You know I will probably never visit the LATOC discussion board when looking for advice on how to handle the coming upheavel in our way of life and while guns-and-gold are doubtless getting a big look in at the moment, Ran is still dispensing his much calmer advice and generally soothing the troubled waters of those who are prepared to listen. I want to take this direction one step further though and talk about how we’re going to do more than just surivive and for that kind of thinking we need Bill Mollison. Old interviews of Bill are all over the internet and I recommend reading lots of them to pick up on his vibe of ingenuity.
One of the worst paths we can follow at this point is to try to preserve our existing way of life even as it becomes increasingly untenable. Maybe out of habit, but more likely because we don’t know the alternatives, we’ll just struggle on with an ever harder daily grind. I’m pretty sure now however that permaculture has the vision we need to chart a new course – and it doesn’t just come with a new plan for the future but also a new way of thinking that will be especially valuable for a culture that has grown dependant on authority figures to do it’s thinking for it.

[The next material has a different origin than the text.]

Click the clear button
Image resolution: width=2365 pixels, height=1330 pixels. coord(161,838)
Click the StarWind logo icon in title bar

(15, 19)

One of Bill’s interviews compared permaculture thinking to the marital arts philosophy of Aikido in that it seeks to turn adversity into strength. I have to admit I don’t know much about Aikido that here’s Bill Mollison with just one of a million tales of ingenious inventiveness.
We grow a lot of prawns in Hawaii, [Bill is actually from Australia] and you could grow them in your glass house up in Maine, freshwater prawns, and they eat single-celled algae, so we don’t know how to cultivate those, so we just simply float about 20 ducks to a quarter acre and they do the job of growing the algae. The duck manure is almost immediately colonized by algae and that’s what the prawns eat, the algae. So 25 ducks per quarter acre,100 per acre, and you can produce $60,000 worth of prawns per quarter acre twice a year. Think of that. And that’s just duck shit. Duck’s shit is the basic fuel for that system. Now, what are you going to feed your ducks. Very few ducks enjoy eating much grass. They love Tradescantia and sweet potato but they love snails too, so you can put in lots of water lilies in clumps here and there and in between them you put a lot of horseradish. Snails love living in water lilies but they come out and eat horseradish. And also, if you put a lot of nasturtium in, you get a lot of snails, so if you’re going to grow ducks you gotta grow horseradish, nasturtium, Tradescantia, water lilies and Agapanthus (African lily). You’ll get plenty of ducks which means you’ll have plenty of algae in the water and you can grow prawns, and the prawns haven’t cost you a penny. They’re just a second offshoot of your ducks feeding and enjoying themselves. So the system fuels itself.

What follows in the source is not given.